**EXERCISE DETAILS**:
When you reach the line with "Child Protection (24, 1505)" in the data below, begin printing lines exactly, and stop once the line with "Disaster relief organisations" has been printed.

**SOURCE RECORDS**:

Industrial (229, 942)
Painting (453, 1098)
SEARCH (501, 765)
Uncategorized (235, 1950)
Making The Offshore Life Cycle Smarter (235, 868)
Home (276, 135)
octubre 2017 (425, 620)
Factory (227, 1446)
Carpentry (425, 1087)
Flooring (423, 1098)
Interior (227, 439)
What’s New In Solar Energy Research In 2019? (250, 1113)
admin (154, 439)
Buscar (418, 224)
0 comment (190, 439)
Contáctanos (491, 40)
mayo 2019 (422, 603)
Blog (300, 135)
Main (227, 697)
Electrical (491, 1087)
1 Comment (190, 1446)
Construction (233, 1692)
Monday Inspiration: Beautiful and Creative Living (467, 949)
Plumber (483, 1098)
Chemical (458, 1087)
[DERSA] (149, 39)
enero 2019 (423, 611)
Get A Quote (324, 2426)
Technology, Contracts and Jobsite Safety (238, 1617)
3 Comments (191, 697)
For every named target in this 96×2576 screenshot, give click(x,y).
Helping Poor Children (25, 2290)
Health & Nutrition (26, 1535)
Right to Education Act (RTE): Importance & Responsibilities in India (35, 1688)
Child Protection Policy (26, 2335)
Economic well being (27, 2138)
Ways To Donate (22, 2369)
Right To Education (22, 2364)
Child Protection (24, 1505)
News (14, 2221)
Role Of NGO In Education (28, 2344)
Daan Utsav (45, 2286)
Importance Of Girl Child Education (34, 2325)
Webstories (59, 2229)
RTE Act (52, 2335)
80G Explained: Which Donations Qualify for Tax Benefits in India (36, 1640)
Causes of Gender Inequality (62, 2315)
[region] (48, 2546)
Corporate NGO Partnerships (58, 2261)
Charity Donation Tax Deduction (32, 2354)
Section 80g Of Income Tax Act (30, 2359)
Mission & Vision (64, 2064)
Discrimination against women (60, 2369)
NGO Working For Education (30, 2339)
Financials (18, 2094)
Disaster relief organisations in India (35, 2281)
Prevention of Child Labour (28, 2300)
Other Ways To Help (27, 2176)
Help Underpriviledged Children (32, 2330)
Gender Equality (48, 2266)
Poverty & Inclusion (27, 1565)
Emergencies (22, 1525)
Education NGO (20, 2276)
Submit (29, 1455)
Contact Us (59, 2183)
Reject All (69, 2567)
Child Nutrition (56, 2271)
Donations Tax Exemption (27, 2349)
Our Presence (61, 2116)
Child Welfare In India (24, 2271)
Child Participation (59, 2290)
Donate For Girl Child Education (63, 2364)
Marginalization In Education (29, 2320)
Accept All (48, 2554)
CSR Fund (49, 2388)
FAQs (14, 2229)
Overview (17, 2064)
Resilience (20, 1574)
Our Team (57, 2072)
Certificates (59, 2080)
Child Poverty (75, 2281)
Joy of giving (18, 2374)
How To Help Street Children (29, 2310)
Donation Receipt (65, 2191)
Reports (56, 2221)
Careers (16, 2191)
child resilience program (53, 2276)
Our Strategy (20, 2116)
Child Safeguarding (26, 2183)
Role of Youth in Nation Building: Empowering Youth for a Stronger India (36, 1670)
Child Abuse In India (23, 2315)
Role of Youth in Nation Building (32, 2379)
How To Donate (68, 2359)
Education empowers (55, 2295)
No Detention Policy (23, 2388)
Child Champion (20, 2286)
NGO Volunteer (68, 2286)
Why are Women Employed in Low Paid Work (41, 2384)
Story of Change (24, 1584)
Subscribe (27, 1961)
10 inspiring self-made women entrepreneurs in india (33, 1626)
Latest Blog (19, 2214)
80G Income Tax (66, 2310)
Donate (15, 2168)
* * *
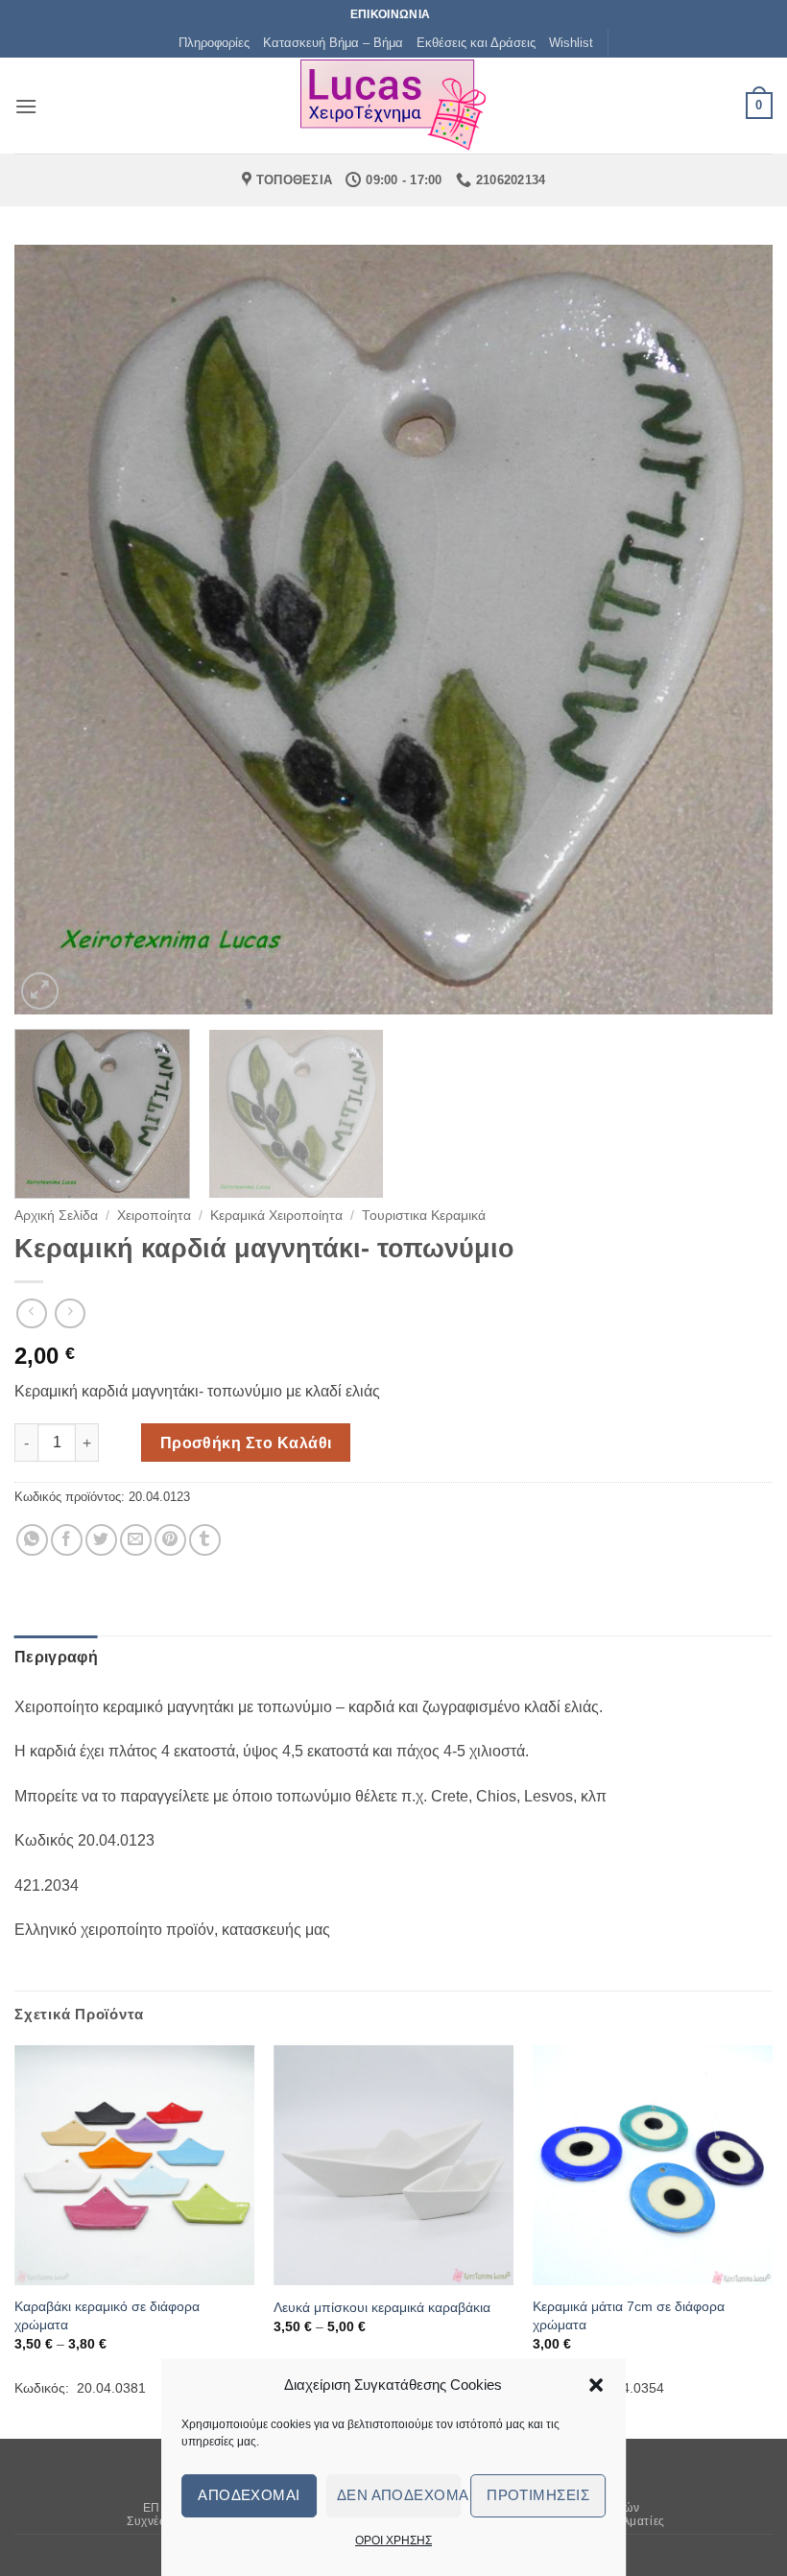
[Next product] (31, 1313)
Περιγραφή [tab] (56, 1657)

**YOUR RESPONSE**:
Child Protection (24, 1505)
News (14, 2221)
Role Of NGO In Education (28, 2344)
Daan Utsav (45, 2286)
Importance Of Girl Child Education (34, 2325)
Webstories (59, 2229)
RTE Act (52, 2335)
80G Explained: Which Donations Qualify for Tax Benefits in India (36, 1640)
Causes of Gender Inequality (62, 2315)
[region] (48, 2546)
Corporate NGO Partnerships (58, 2261)
Charity Donation Tax Deduction (32, 2354)
Section 80g Of Income Tax Act (30, 2359)
Mission & Vision (64, 2064)
Discrimination against women (60, 2369)
NGO Working For Education (30, 2339)
Financials (18, 2094)
Disaster relief organisations in India (35, 2281)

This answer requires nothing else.